**DESCRIPTION OF THE TASK**.
Pull every line of text from the material below, word for word, and leave the pictures out of your answer.

**INFORMATION SUPPLIED**.
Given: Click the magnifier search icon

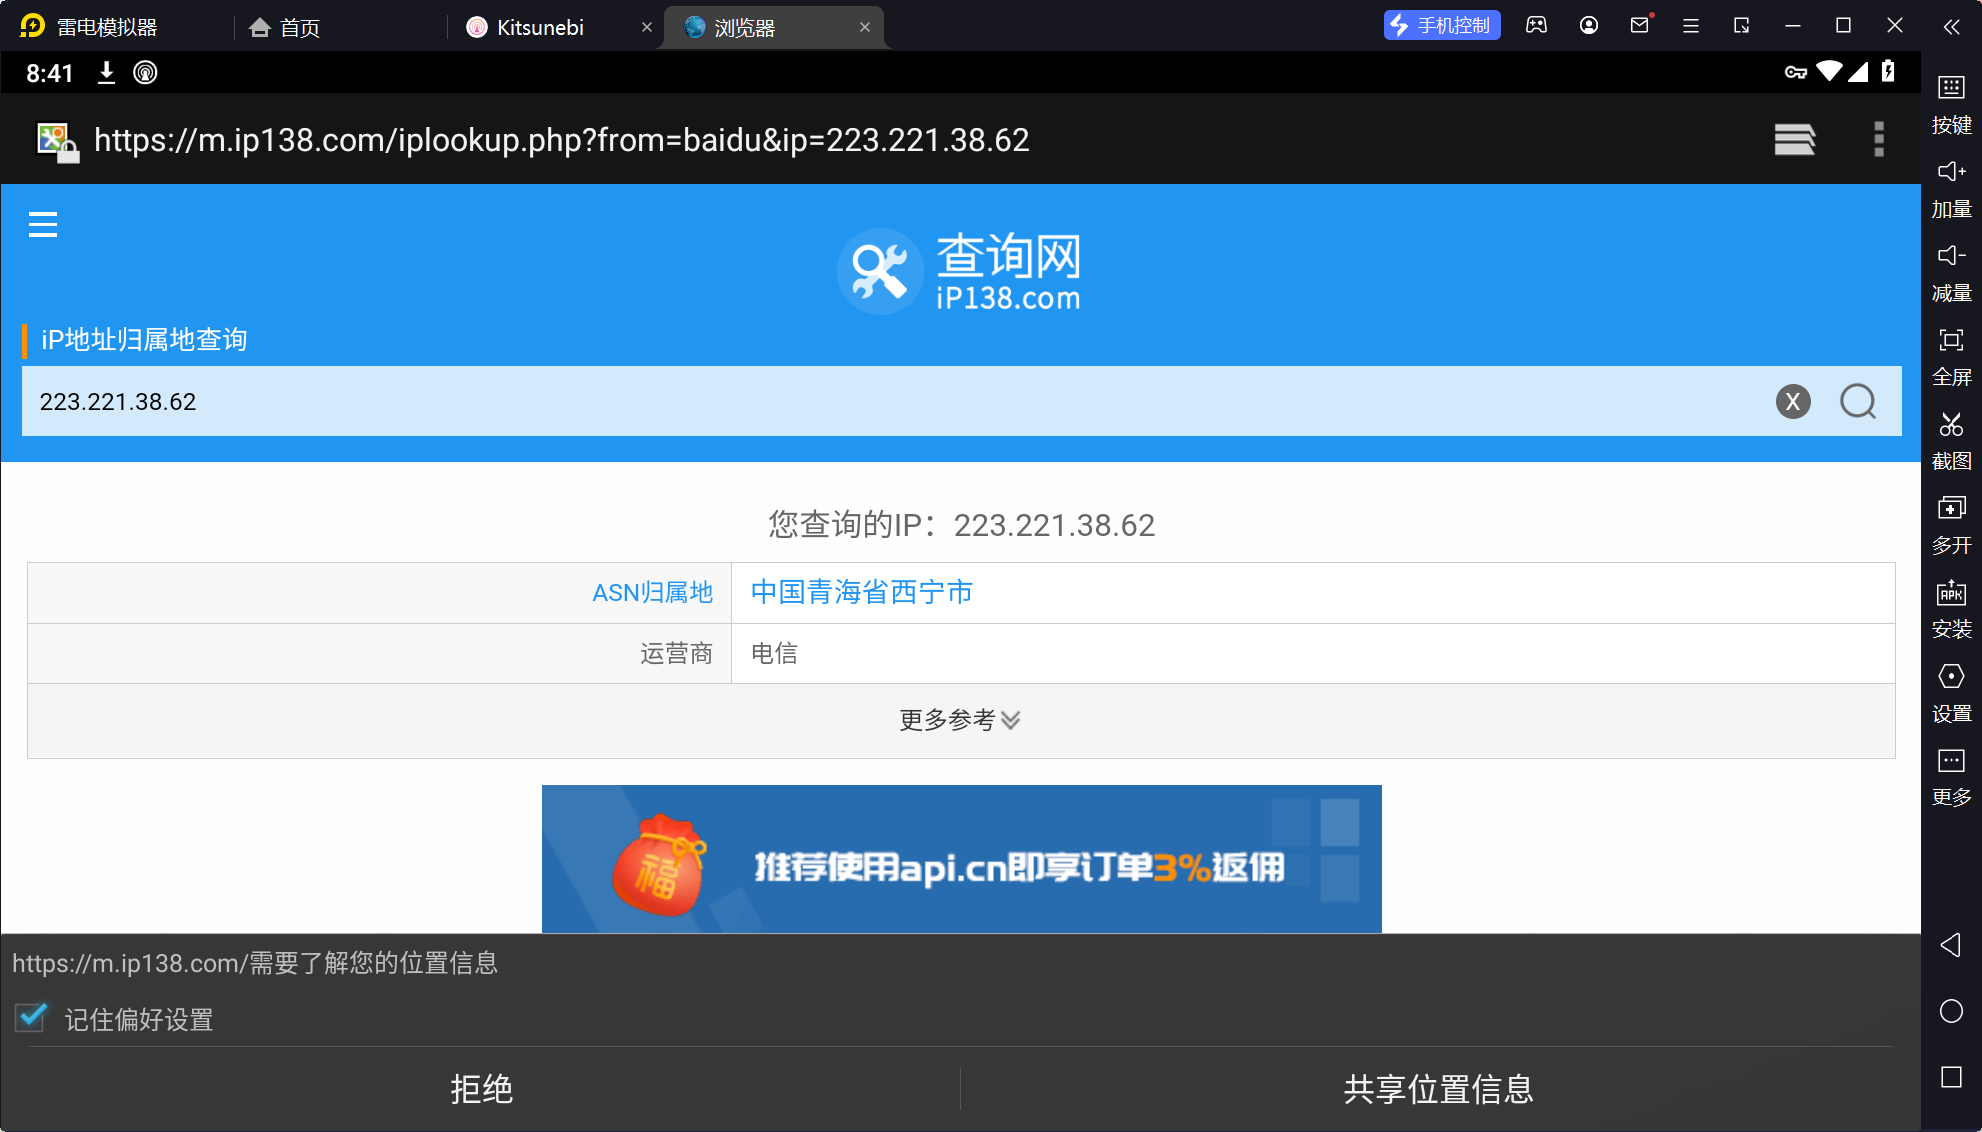Looking at the screenshot, I should tap(1857, 401).
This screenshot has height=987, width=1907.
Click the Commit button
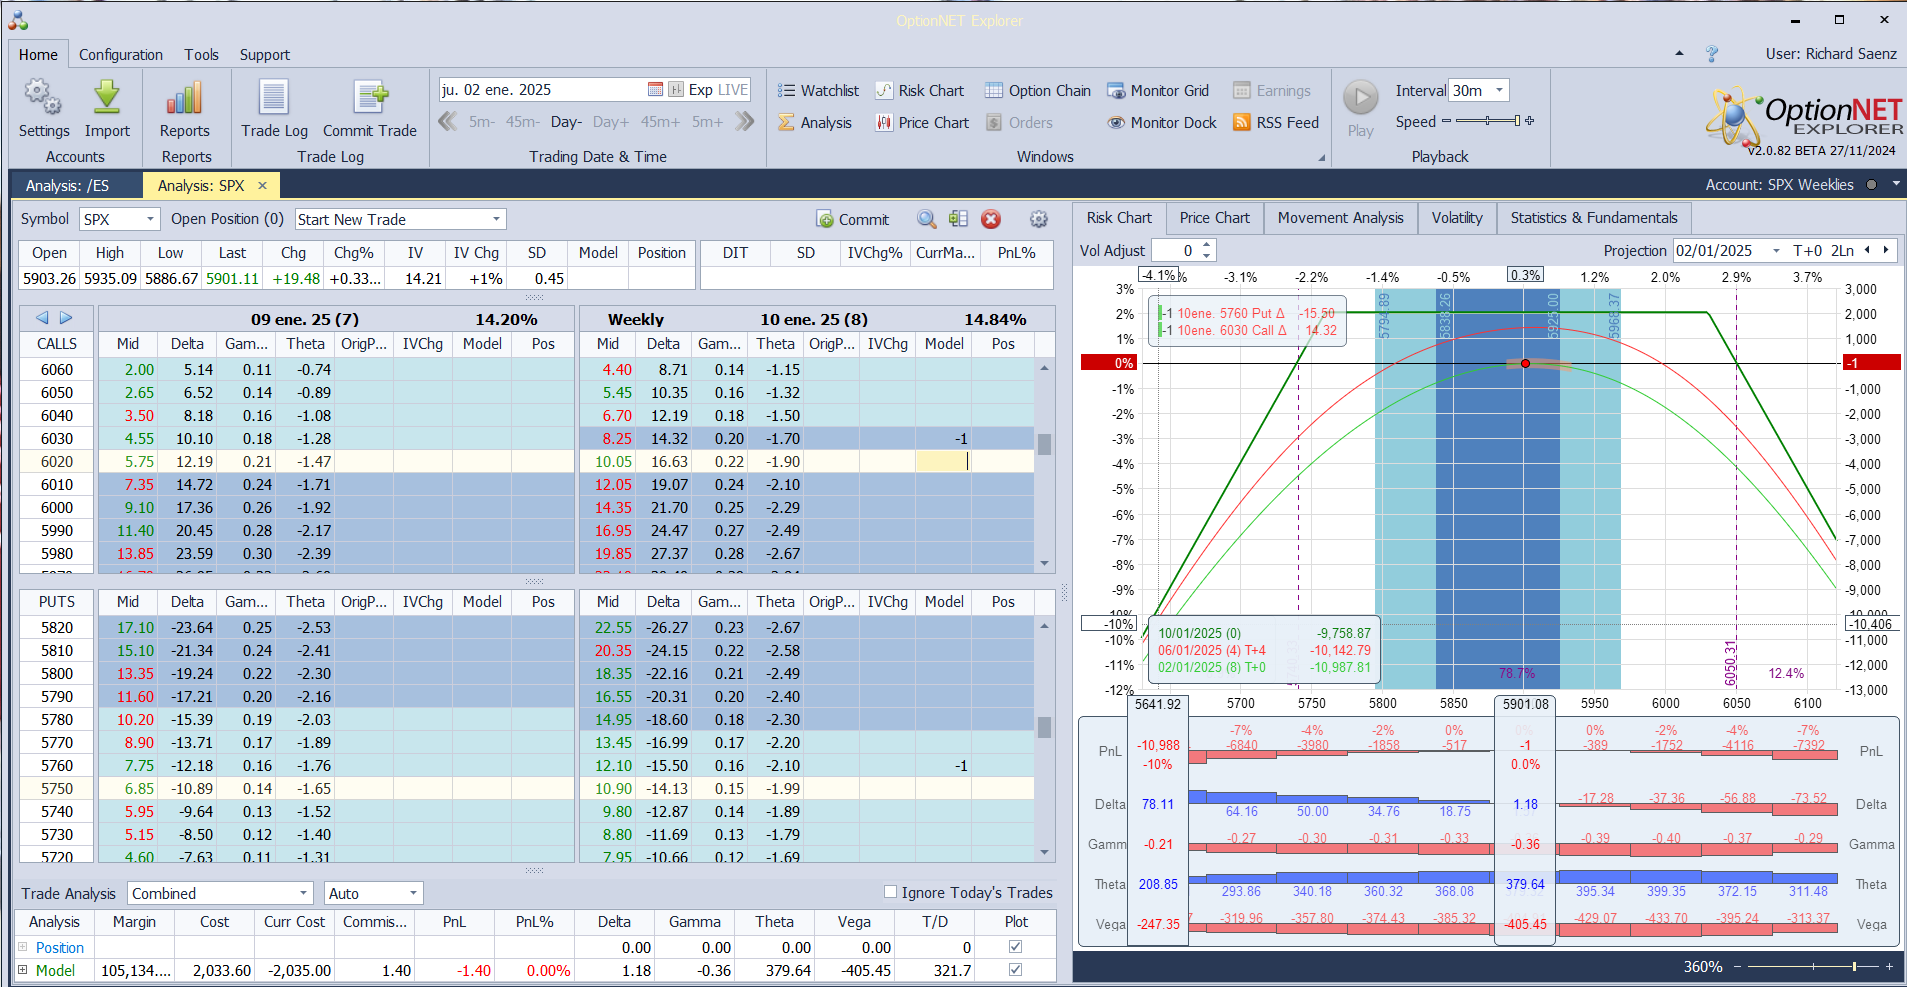click(x=852, y=220)
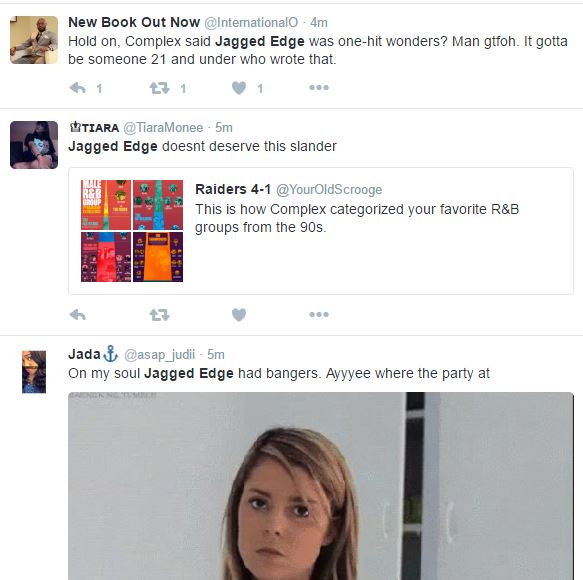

**ANSWER FOR THE TASK**.
Given: Click the magnifier search icon

Looking at the screenshot, I should tap(1857, 401).
This screenshot has height=987, width=1907.
Click the Commit button
click(x=852, y=220)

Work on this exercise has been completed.